Boston vs Embuscade

31st July 1793
Part of : The French Revolutionary Wars (1793 - 1802)
Previous action : Nymphe vs Cleopatre 17.6.1793
Next action : Siege of Toulon 29.8.1793 - 19.12.1793


Great Britain

Ship NameCommanderNotes
Boston (28) George William Augustus Courtenay (d.1793)10 killed, 24 wounded CO Killed

République Française

Ship NameCommanderNotes
L'Embuscade (32) Jean Baptiste François Bompard (1757-1841)50 killed and wounded

Notes on Action

In July, Captain George William Augustus Courtenay of the British frigate Boston, 32, cruising off New York, sent in a challenge to Captain Jean Baptiste Francois Bompard of the French frigate Embuscade, 34, having first captured by an adroit stratagem the Embuscade' s first lieutenant with a boat's crew.

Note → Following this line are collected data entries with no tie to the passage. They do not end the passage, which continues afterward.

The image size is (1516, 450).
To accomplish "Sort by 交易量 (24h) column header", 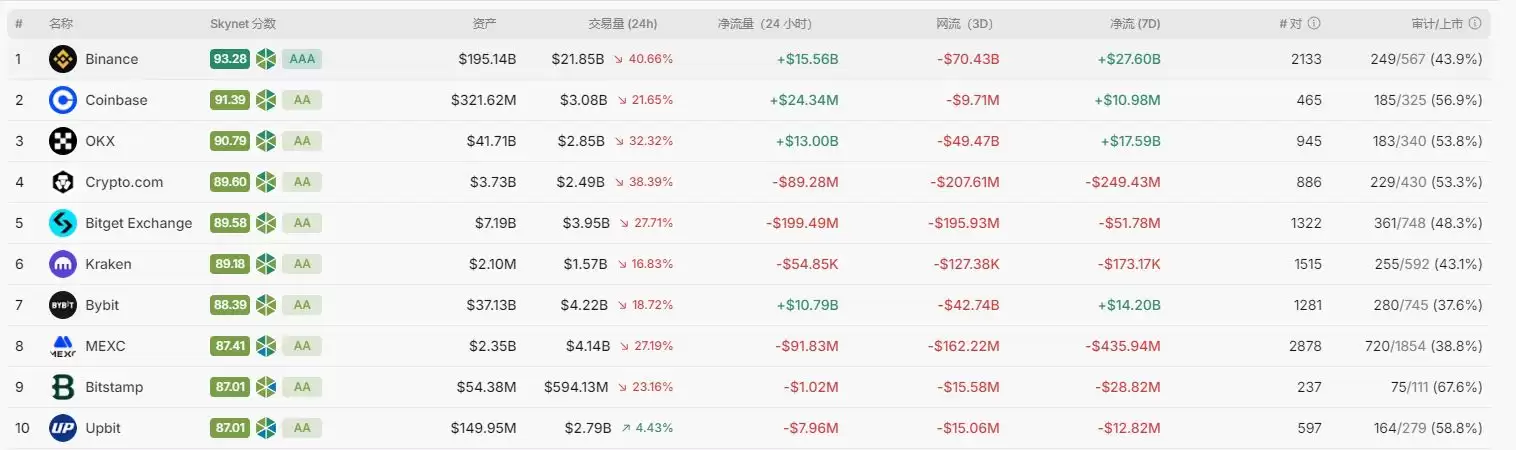I will pyautogui.click(x=622, y=23).
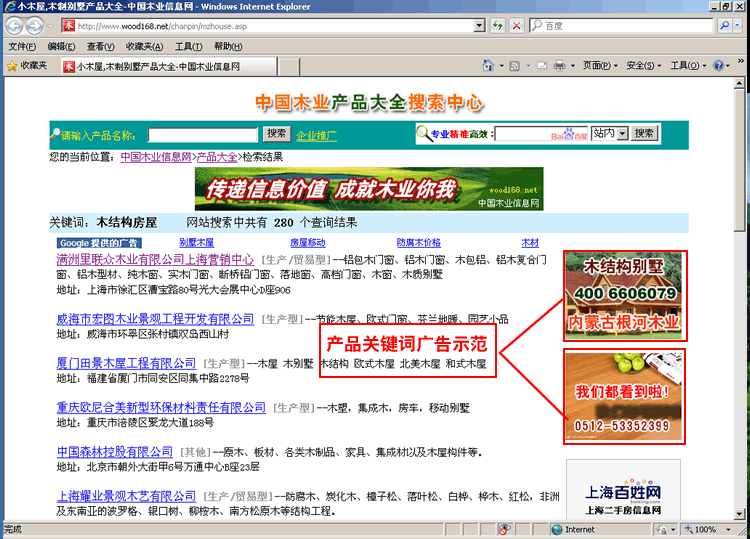The width and height of the screenshot is (750, 539).
Task: Expand the 安全(S) command bar menu
Action: pyautogui.click(x=643, y=66)
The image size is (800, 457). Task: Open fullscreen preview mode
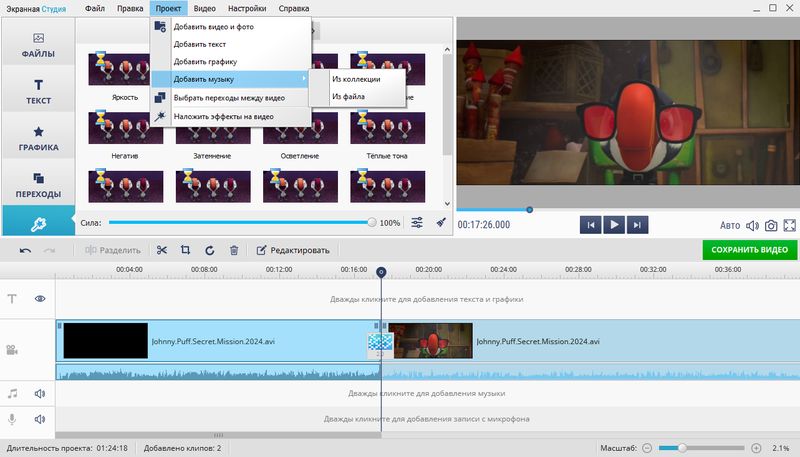789,225
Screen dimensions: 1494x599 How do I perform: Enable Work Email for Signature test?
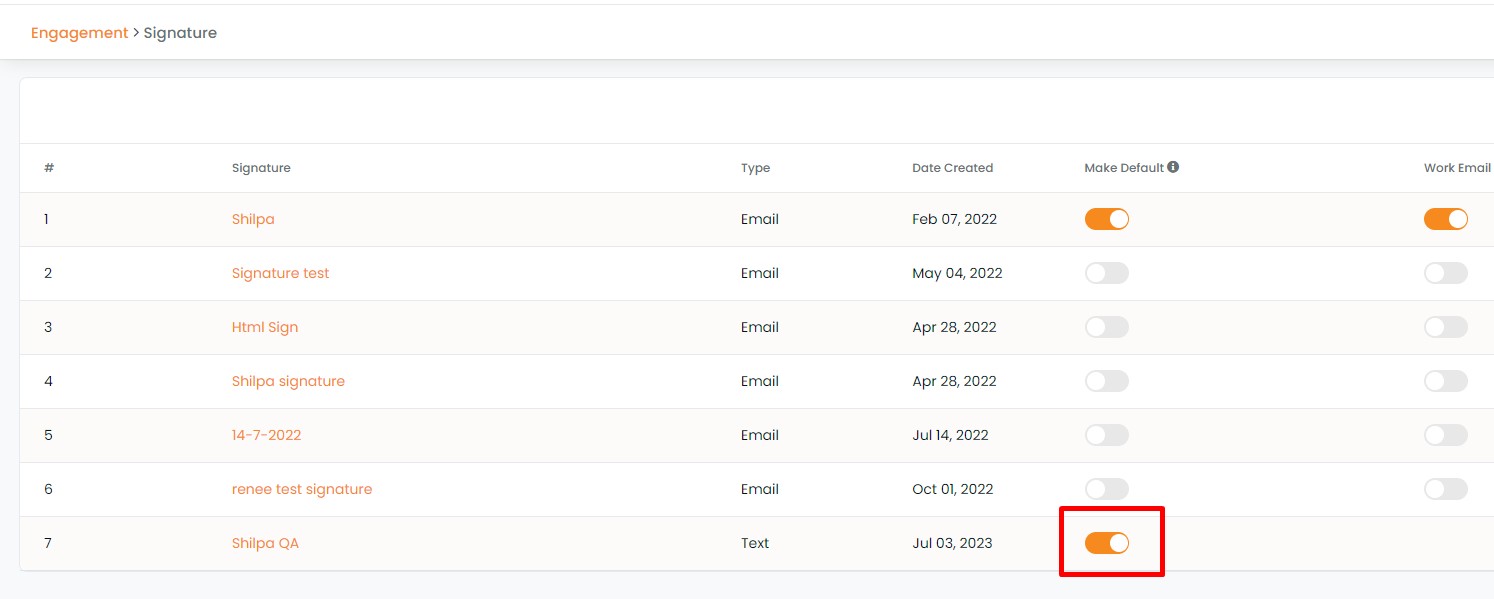tap(1445, 273)
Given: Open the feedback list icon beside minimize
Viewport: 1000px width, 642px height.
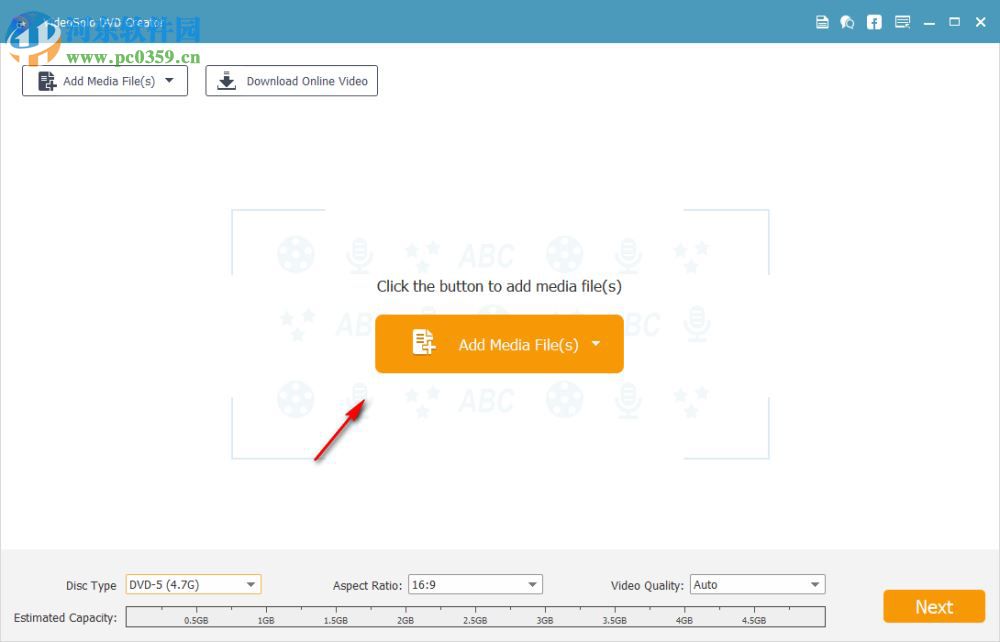Looking at the screenshot, I should (901, 21).
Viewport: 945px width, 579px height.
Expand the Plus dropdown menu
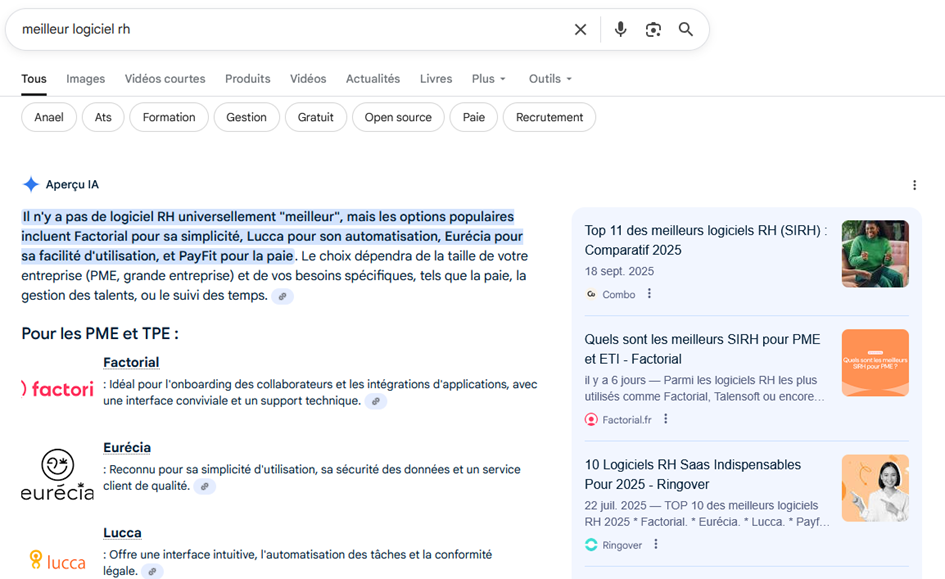click(489, 79)
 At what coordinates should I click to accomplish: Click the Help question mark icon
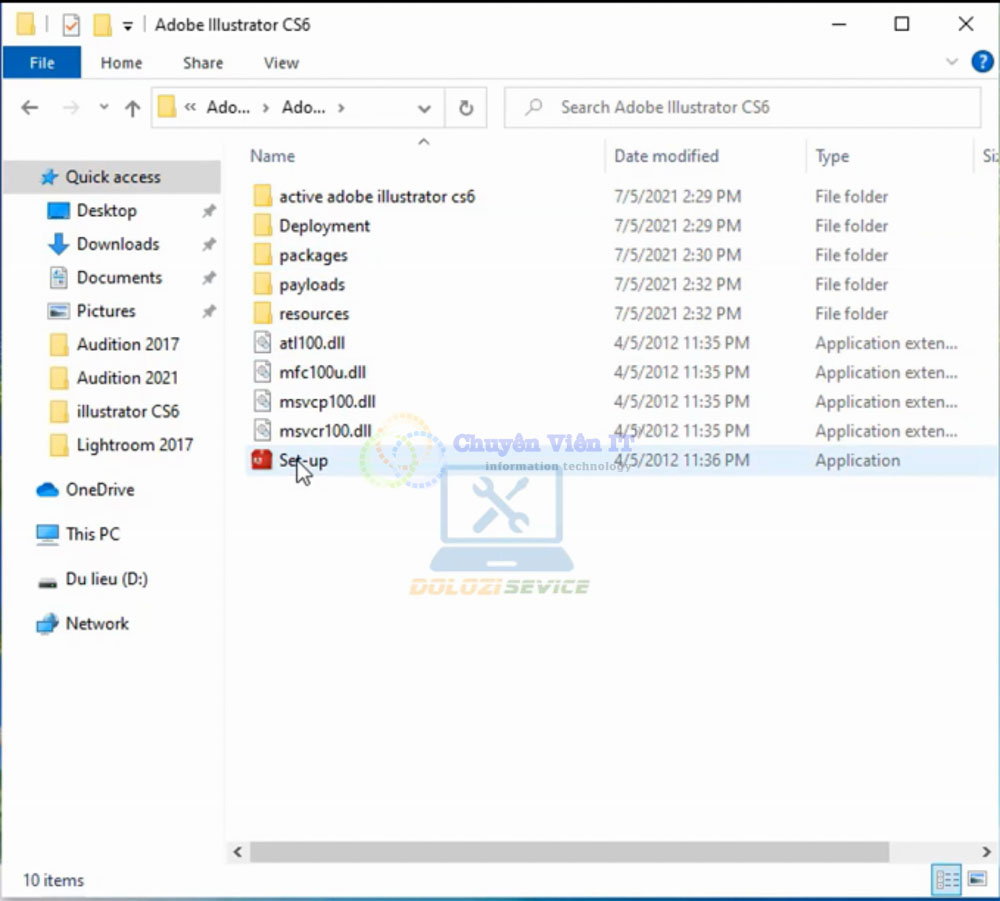coord(982,62)
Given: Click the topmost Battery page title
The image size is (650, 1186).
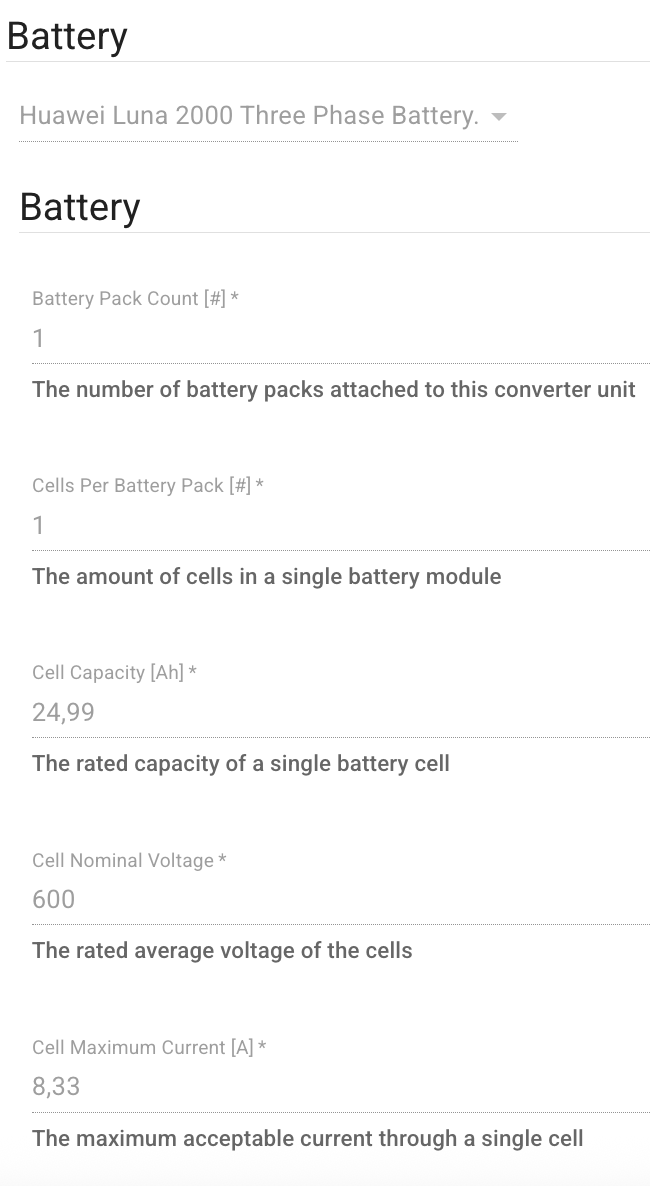Looking at the screenshot, I should [x=67, y=37].
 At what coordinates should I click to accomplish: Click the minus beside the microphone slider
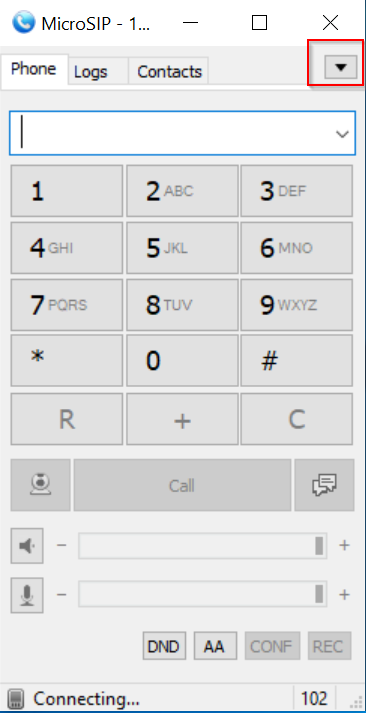pos(61,594)
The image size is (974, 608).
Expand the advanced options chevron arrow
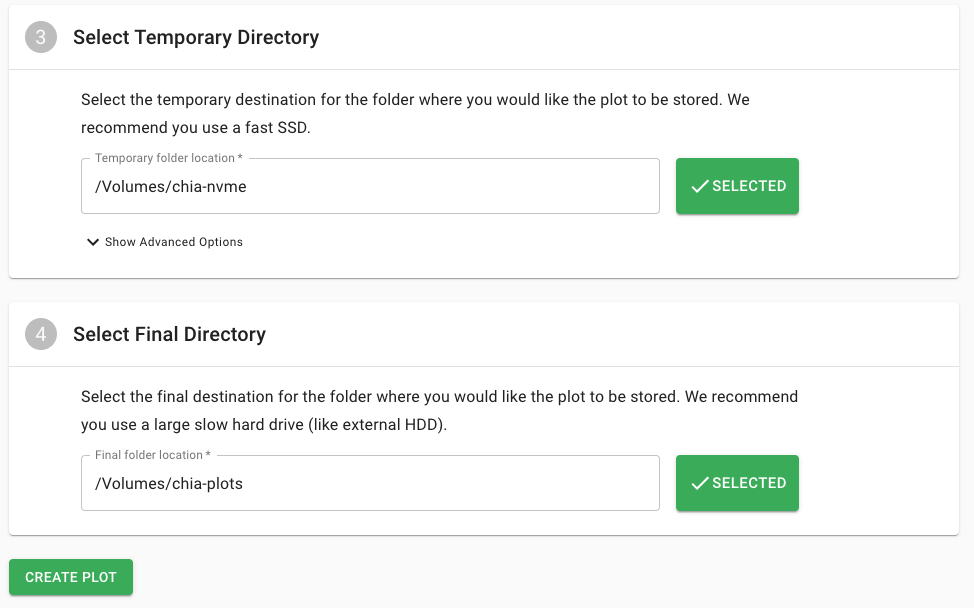(x=93, y=242)
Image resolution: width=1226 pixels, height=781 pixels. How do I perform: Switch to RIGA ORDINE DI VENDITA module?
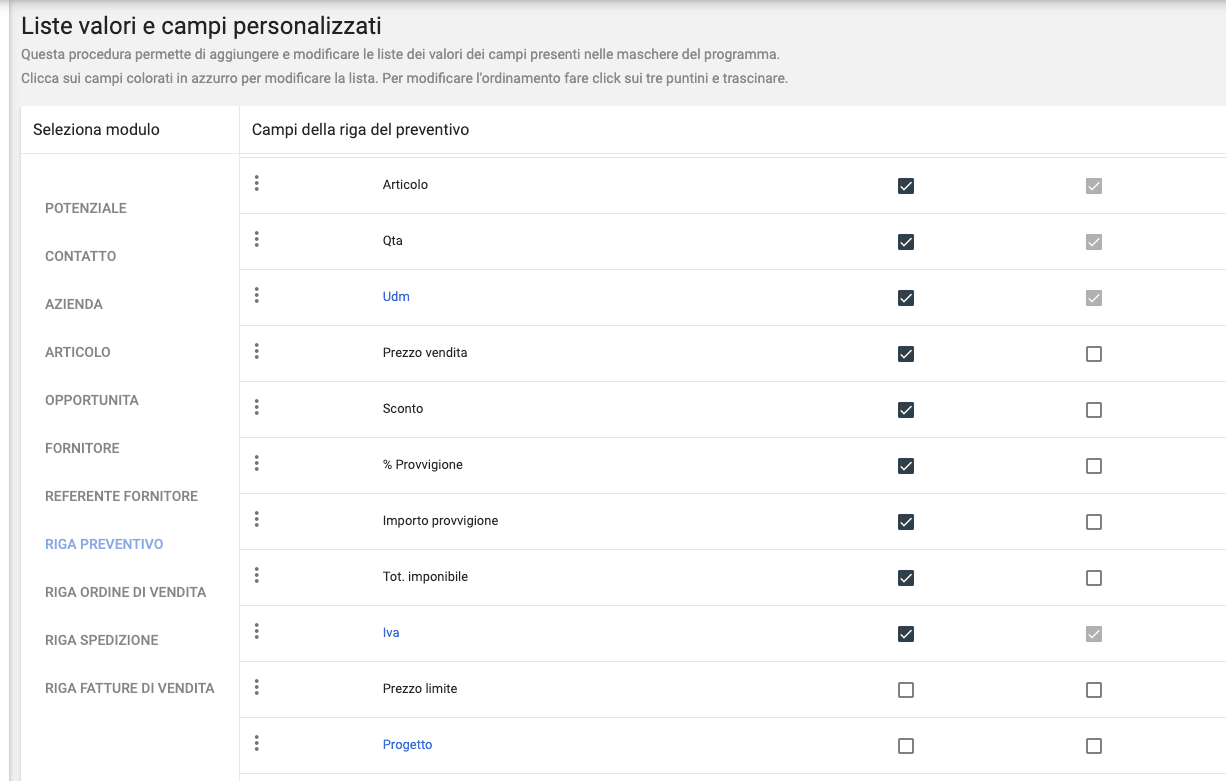click(125, 592)
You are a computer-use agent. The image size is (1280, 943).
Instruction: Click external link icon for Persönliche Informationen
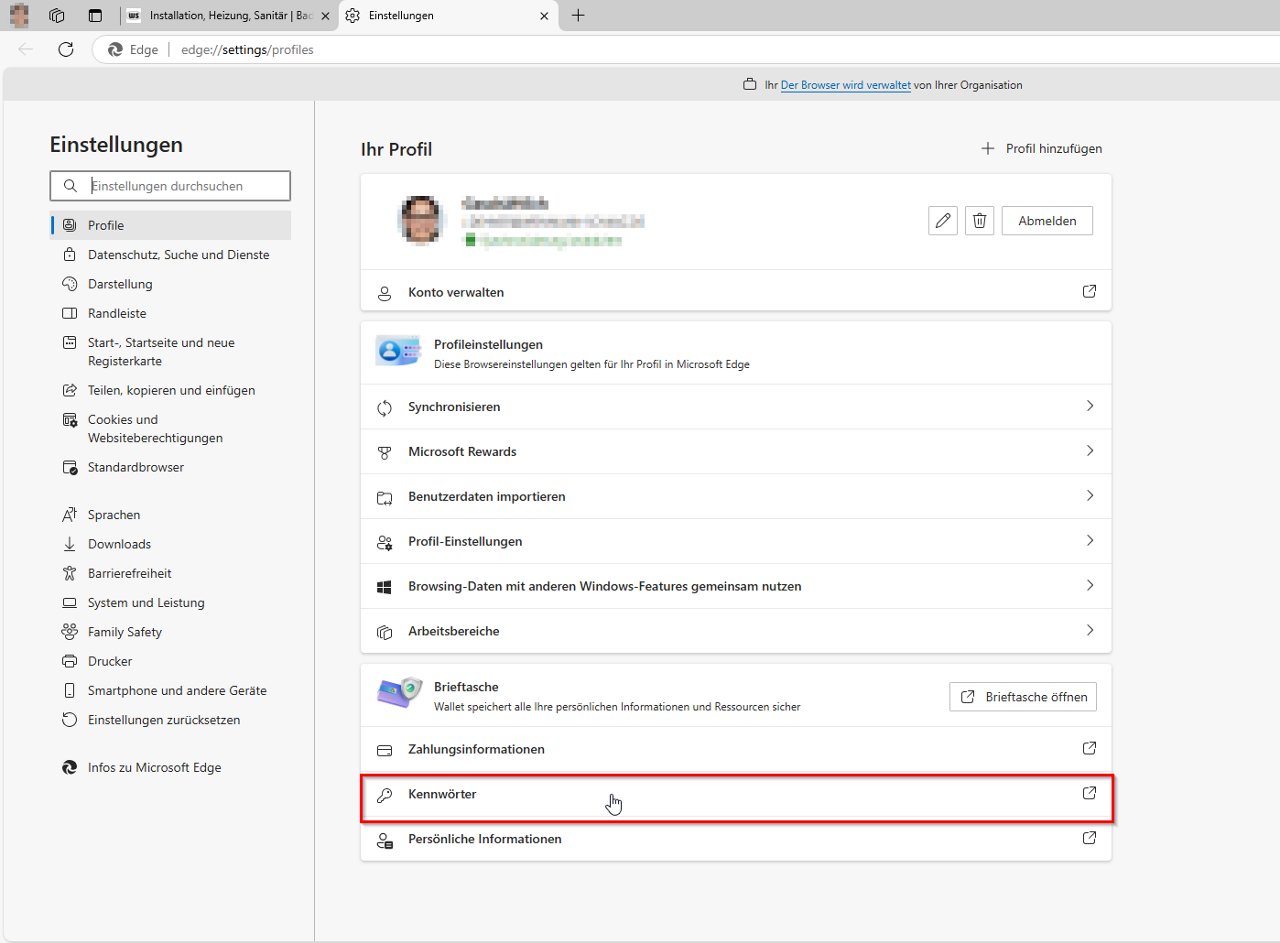click(x=1089, y=838)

Courtenay offered to wait for three days off Sandy Hook, and had a written copy of the challenge posted up in one of the New York coffee-rooms. On July 30th, a considerable French fleet passed, but the Boston kept her station, and in the night of the 31st saw a large ship standing towards her. The Embuscade had come out to fight. Both ships hoisted their colours at about dawn, and, soon after five, closed and began action the Boston with her larboard and the Embuscade with her starboard broadside. Their evolutions were watched by a great crowd on the New Jersey beach, twelve miles away. In less than an hour the Boston's rigging was so injured that she lost command of her sails, and a little later her maintopmast went overboard. By 6.20 Captain Courtenay and the Lieutenant of Marines were killed; the two Lieutenants borne on the ship's books were both severely wounded; and the mizenmast was tottering. The crew fell into confusion, but the wounded first Lieutenant, John Edwards, took command and fought the ship. With difficulty the Boston avoided an attempt of the Embuscade to rake her. Her condition was desperate, as the wreck of the maintopmast hampered the service of her guns, and all her chief officers were killed and wounded. She turned and fled before the wind, followed for some distance by the Embuscade, which had, however, been too much injured in masts, sails, and rigging to overtake her. After an hour's chase, the Frenchman put about and returned to New York. The Boston was much the weaker and smaller ship; and at that time indiscipline had not destroyed the moral of the French navy. On her return to New York the Embuscade had to remove her masts. Captain Bompard was presented with a gold medal, and Captain Courtenay's widow and children were pensioned by the King. Brenton accuses Lieutenant Edwards of cowardice, but, it would appear, on quite insufficient evidence.